The Libya International Network later broadcast live exercises of men in uniform with a timer counting down the five-hour period given in the ultimatum.
Movement of those forces was likely to provoke rival militias in the city of Misrata into action as they back the Islamist factions in parliament.
However, the ultimatum expired without major forces’ deployment to the convention centre where the GNC convenes.
Militias on alert
Tripoli-based militias were on alert, with militia members gathered inside their camps waiting for commanders’ orders.
The National Forces Alliance – which is among the largest blocs in parliament and backs Zidan – distanced itself from the militias in a statement on its official Facebook page, insisting it has “no armed wings” and saying efforts to defuse the situation “requires contacting the group that delivered the statement”.

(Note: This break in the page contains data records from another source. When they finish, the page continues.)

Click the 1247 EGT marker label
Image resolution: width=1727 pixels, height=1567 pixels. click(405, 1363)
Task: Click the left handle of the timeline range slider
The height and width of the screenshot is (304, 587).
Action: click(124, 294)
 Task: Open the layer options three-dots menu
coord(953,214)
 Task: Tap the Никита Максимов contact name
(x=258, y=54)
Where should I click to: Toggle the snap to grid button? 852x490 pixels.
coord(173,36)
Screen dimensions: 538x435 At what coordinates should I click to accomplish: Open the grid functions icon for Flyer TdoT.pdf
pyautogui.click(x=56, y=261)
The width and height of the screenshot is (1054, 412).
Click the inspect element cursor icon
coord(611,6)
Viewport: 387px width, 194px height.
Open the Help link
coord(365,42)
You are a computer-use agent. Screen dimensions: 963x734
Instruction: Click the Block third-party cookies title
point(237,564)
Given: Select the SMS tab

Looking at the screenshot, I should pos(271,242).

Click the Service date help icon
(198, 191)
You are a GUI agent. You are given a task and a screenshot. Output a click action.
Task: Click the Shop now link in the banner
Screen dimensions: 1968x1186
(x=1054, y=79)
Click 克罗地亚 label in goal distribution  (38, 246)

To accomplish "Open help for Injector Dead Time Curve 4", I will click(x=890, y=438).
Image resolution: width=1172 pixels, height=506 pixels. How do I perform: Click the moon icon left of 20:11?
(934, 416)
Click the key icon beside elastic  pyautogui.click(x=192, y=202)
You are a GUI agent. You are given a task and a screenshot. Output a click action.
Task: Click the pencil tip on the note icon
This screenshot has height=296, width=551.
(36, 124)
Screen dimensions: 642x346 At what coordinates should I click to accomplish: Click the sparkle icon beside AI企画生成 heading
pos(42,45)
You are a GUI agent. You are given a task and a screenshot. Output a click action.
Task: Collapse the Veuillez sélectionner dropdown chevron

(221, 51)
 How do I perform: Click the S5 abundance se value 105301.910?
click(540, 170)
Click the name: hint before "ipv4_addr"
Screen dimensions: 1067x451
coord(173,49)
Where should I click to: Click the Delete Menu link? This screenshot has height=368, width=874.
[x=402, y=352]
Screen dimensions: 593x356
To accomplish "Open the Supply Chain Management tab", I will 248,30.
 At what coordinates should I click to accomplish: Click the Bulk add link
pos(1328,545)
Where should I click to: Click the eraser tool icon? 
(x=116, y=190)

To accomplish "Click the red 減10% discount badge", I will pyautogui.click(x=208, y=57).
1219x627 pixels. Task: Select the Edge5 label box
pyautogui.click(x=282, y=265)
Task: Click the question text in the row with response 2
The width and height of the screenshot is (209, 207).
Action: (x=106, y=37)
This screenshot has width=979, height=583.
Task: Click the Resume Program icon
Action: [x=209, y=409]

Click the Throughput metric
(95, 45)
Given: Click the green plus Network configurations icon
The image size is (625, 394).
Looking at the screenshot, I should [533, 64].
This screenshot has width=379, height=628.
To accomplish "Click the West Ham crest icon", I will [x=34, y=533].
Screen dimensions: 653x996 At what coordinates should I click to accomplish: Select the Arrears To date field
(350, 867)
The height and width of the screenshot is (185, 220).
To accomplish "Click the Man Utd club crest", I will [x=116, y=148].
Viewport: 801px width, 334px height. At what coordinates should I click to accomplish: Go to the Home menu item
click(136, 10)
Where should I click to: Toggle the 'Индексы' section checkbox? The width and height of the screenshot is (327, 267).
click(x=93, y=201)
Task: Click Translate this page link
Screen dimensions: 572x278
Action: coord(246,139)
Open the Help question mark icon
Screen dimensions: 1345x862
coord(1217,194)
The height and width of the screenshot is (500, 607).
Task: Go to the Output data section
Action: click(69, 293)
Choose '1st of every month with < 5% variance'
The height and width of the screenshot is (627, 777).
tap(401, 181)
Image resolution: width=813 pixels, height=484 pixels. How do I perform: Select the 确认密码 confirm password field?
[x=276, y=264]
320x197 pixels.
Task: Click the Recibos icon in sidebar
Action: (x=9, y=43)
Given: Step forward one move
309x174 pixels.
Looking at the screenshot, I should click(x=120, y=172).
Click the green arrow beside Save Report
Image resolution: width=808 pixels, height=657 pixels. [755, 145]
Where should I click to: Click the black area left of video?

Many Libyans blame militias and infighting inside parliament for a lack of progress in the transition towards democracy since the revolution.
Oil production, Libya’s lifeline, has slowed to a trickle as armed protesters and tribesmen have seized oil ports and fields across the vast desert nation to press political and financial demands.
Al-Qaeda-inspired fighters, meanwhile, are spreading.
The group Ansar al-Sharia, which is believed to be behind the 2012 attack on a US diplomatic post in the eastern city of Benghazi that killed the ambassador and three other Americans, is increasing its strength not only in Benghazi, but in cities further west like Sirte and Ajdabiya.